YOUR GOAL: From the line that contains "Task: Select the middle" through the last line of the data, copy everything exactly and nothing else, omitting the pictures.

* * * * * * *

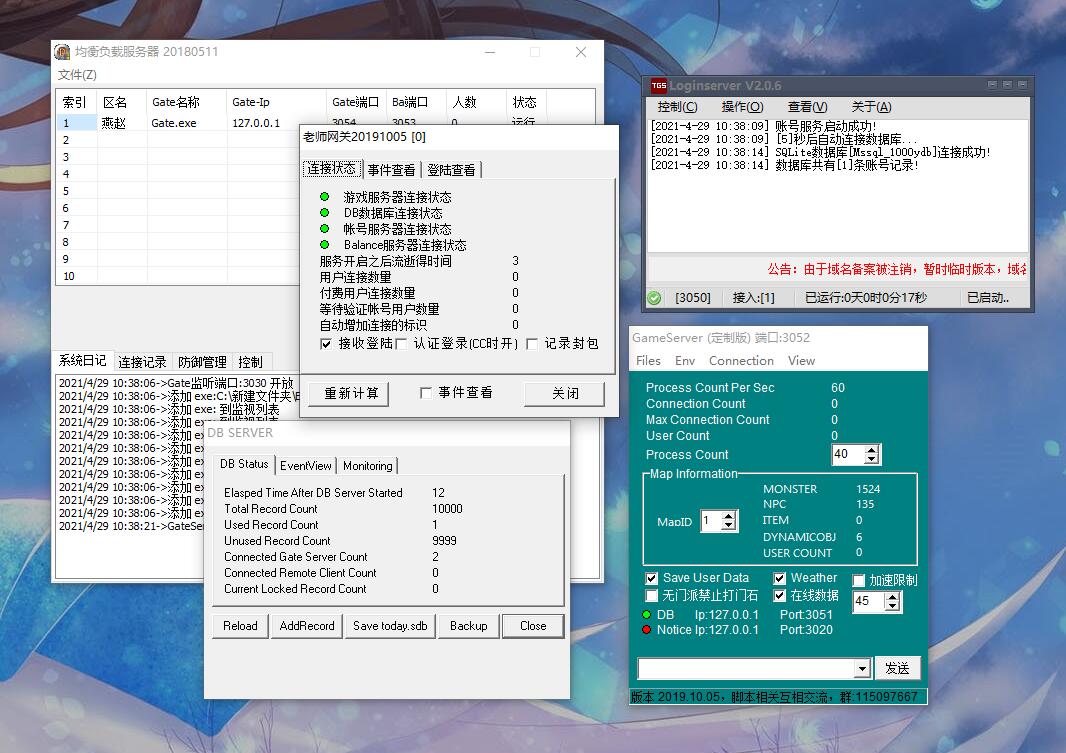Viewport: 1066px width, 753px height.
Task: Click the green Balance server connection status light
Action: click(x=324, y=245)
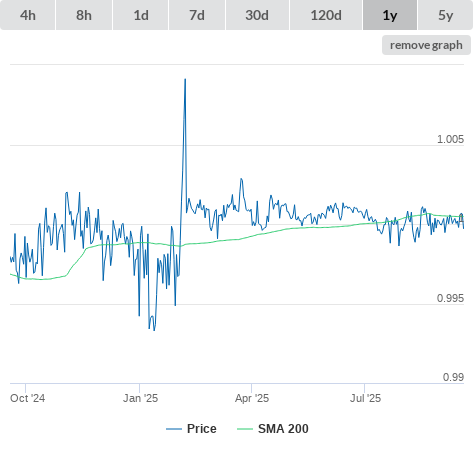
Task: Click the 0.995 y-axis label
Action: (450, 298)
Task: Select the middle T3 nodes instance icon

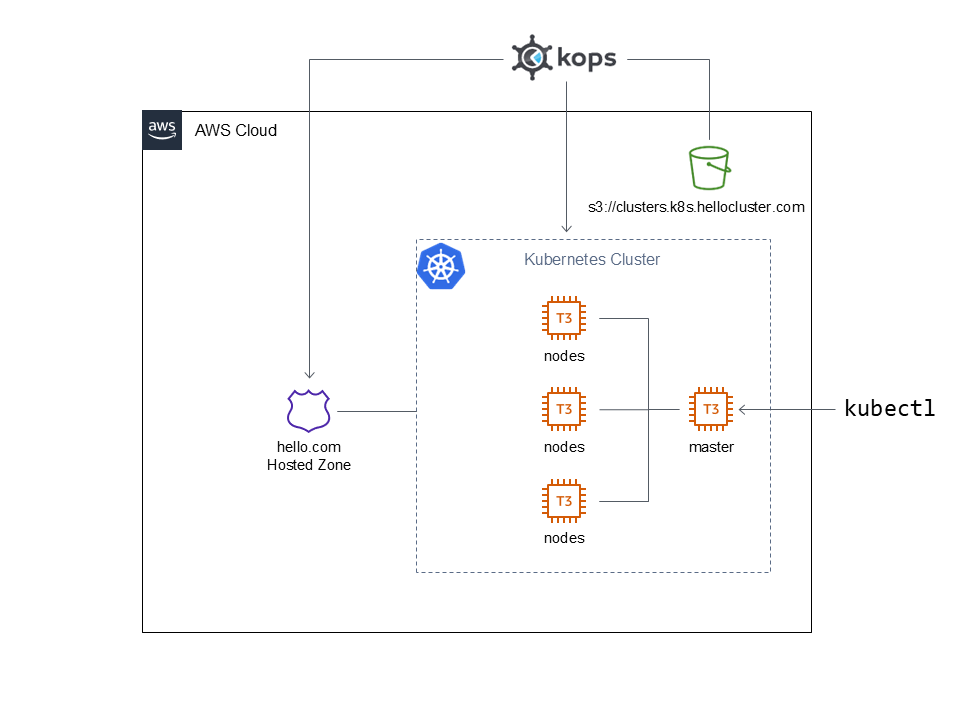Action: [564, 409]
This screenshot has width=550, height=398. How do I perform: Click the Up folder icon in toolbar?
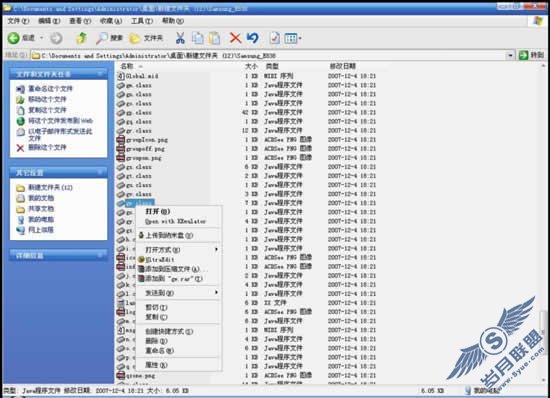coord(81,38)
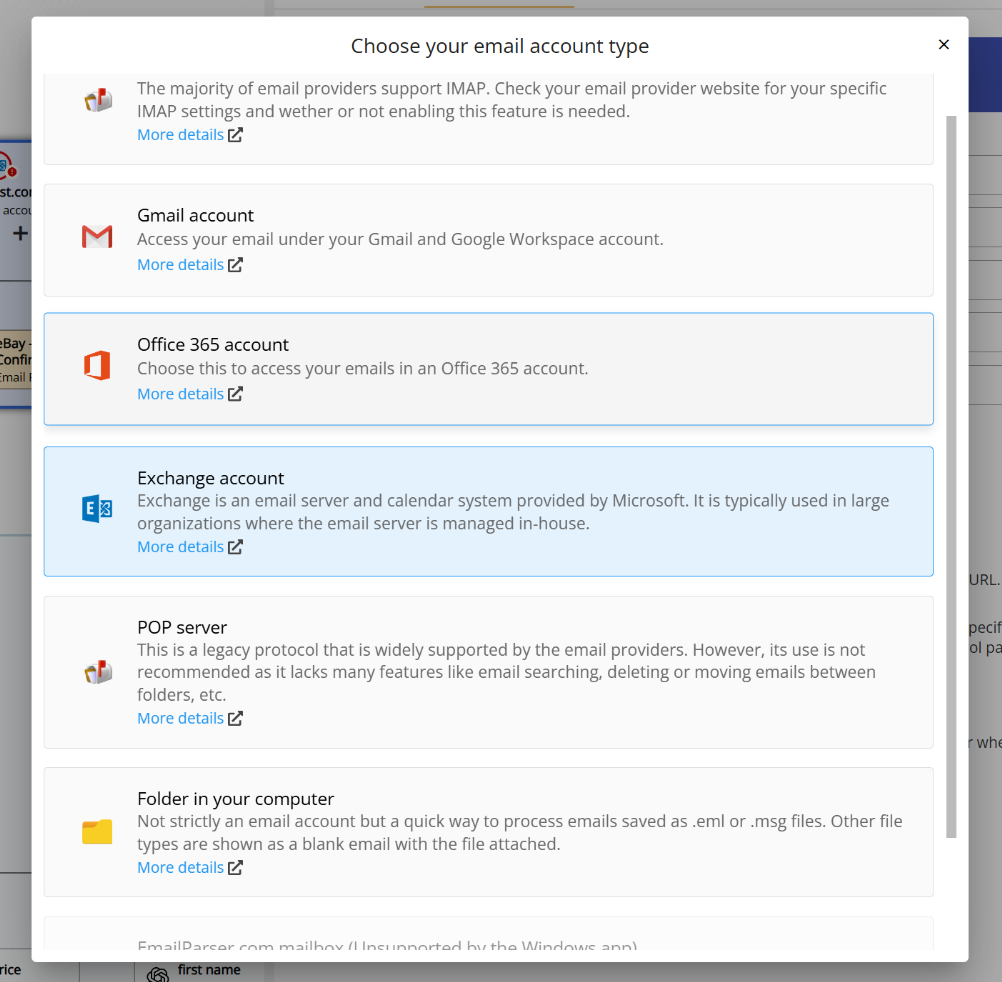Click the IMAP provider icon at the top
Image resolution: width=1002 pixels, height=982 pixels.
97,99
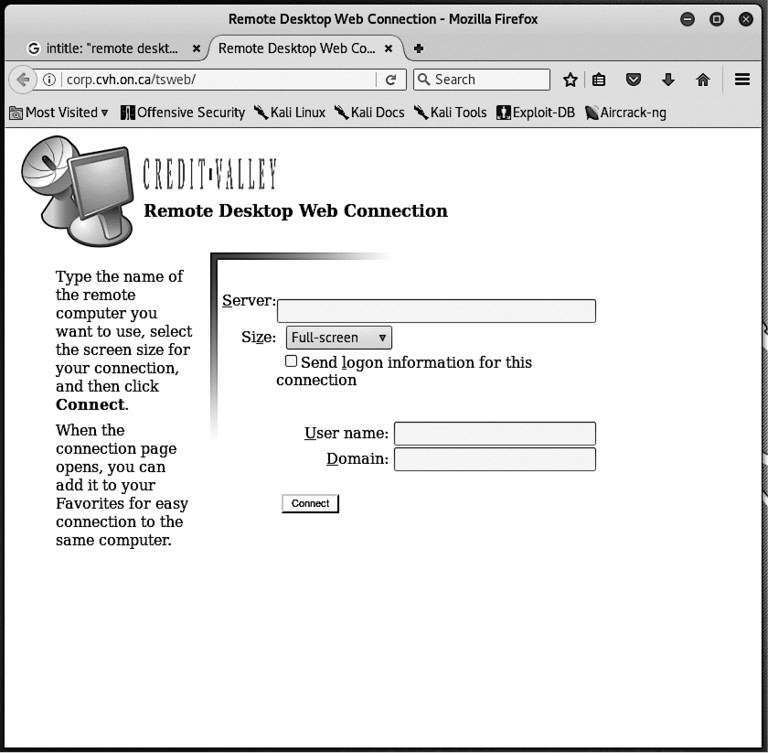Click into the Server text field
Viewport: 768px width, 753px height.
tap(436, 311)
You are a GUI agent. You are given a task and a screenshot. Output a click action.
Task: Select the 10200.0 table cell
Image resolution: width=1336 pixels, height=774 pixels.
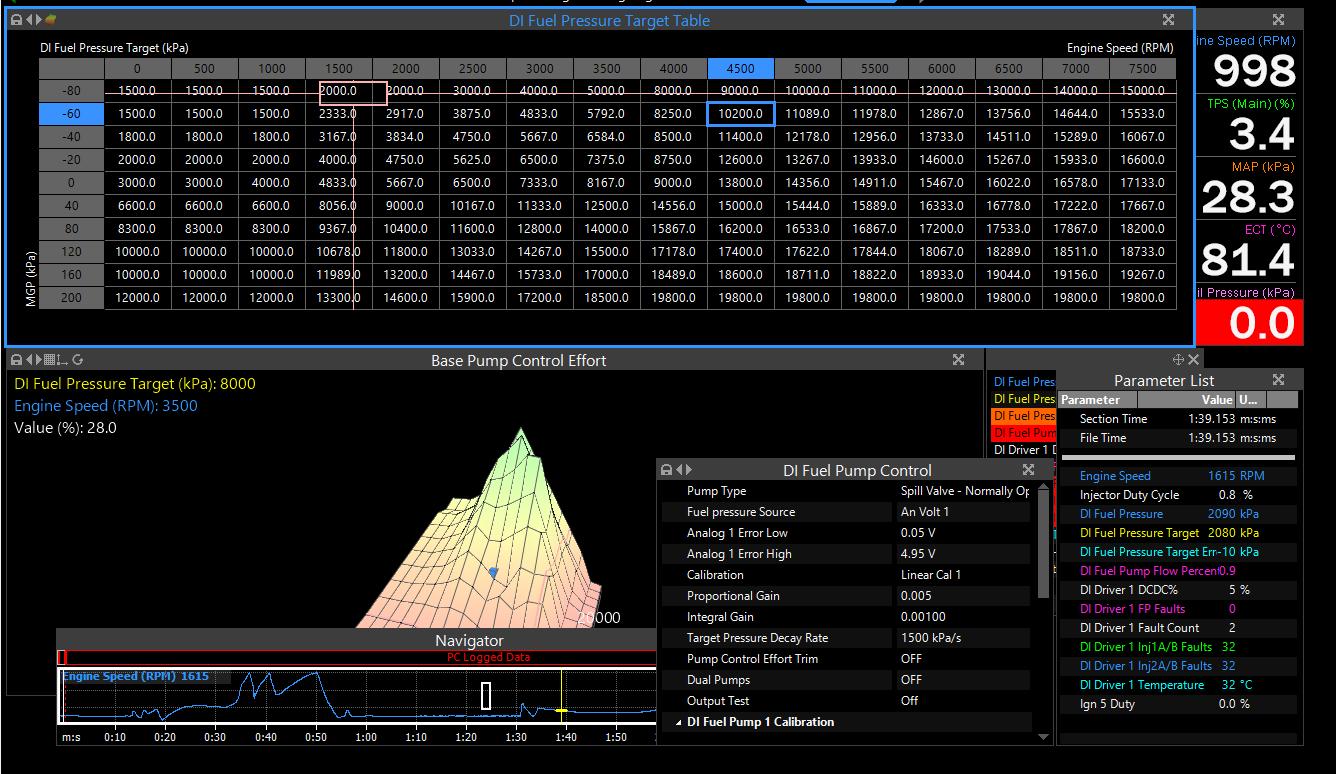click(740, 114)
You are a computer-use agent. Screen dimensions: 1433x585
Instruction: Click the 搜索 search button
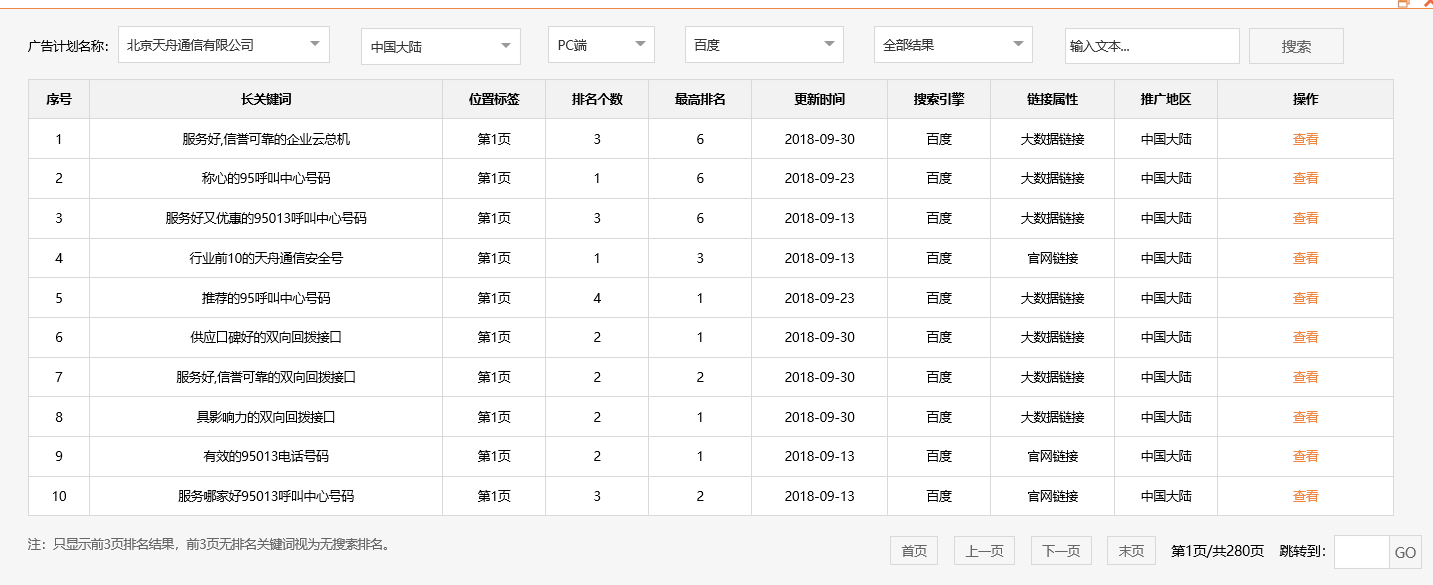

* * * * * * *

PROBLEM SOLUTION:
Task: Select the middle T3 nodes instance icon

Action: [564, 409]
This screenshot has width=550, height=398. How do I perform: Click the Up folder icon in toolbar?
coord(81,38)
Click the IMAP provider icon at the top
Image resolution: width=1002 pixels, height=982 pixels.
97,99
Click into the Server text field
Viewport: 768px width, 753px height.
tap(436, 311)
You are a GUI agent. You are given a task and a screenshot. Output a click action.
Task: Select the 10200.0 table cell
Image resolution: width=1336 pixels, height=774 pixels.
click(740, 114)
You are a computer-use agent. Screen dimensions: 1433x585
Instruction: Click the 搜索 search button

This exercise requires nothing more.